What to work on »
Count how many lines of the records contain the string "Viewport", treating uppercase and lowercase as different, and reply with the number alone.

Material provided »
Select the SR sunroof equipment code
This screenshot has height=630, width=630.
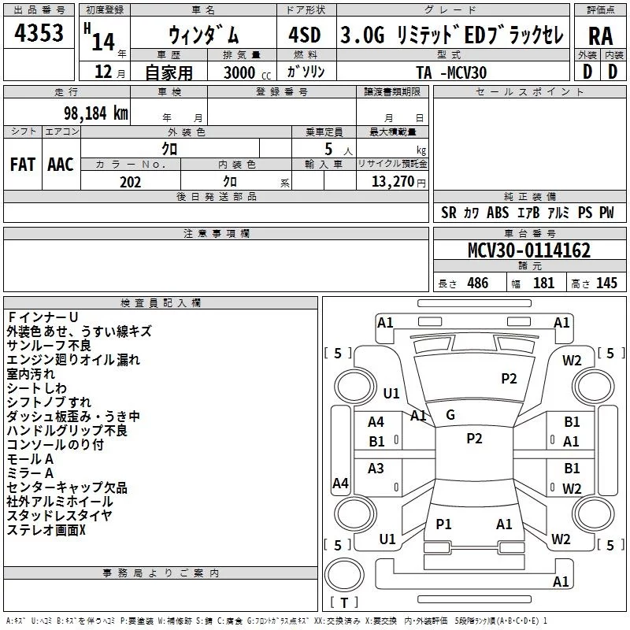[x=449, y=213]
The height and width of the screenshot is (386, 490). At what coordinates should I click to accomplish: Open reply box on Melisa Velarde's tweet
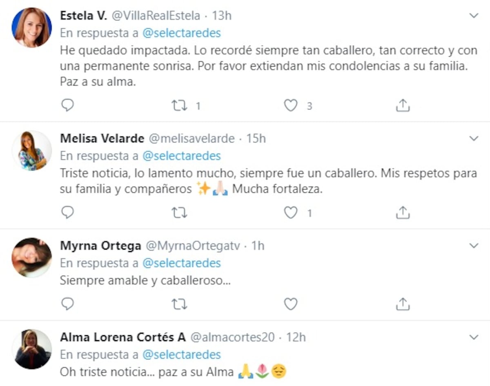(67, 212)
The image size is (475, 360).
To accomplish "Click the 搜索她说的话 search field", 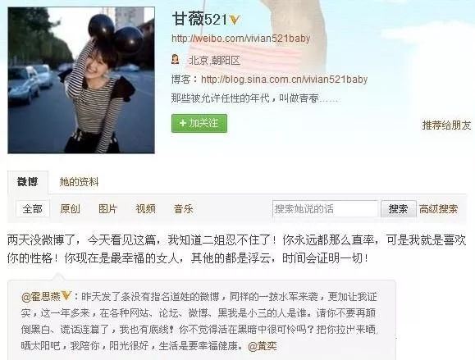I will tap(326, 208).
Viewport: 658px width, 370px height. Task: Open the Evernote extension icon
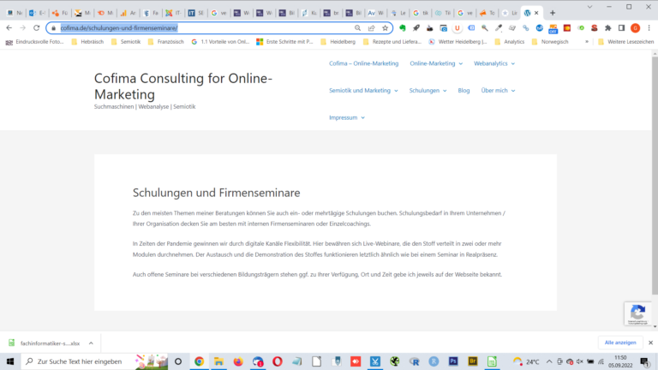pyautogui.click(x=403, y=27)
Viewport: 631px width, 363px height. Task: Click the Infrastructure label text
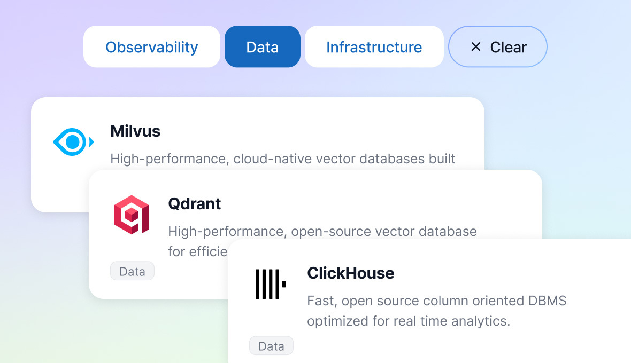[x=374, y=48]
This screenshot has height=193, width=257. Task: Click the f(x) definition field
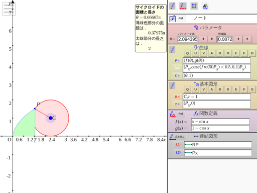pos(220,122)
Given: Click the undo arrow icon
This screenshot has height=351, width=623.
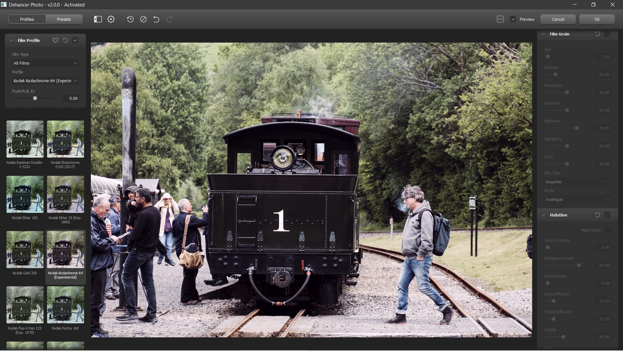Looking at the screenshot, I should coord(156,19).
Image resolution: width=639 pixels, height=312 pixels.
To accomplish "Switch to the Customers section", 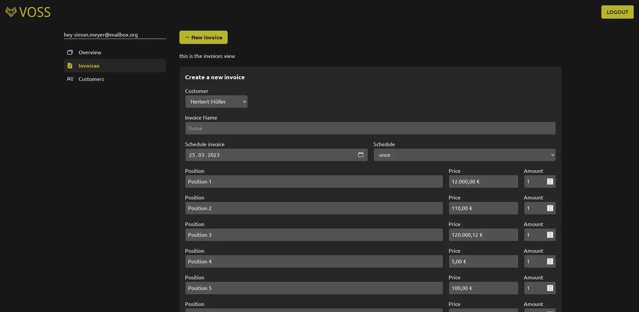I will [91, 79].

The completed task »
2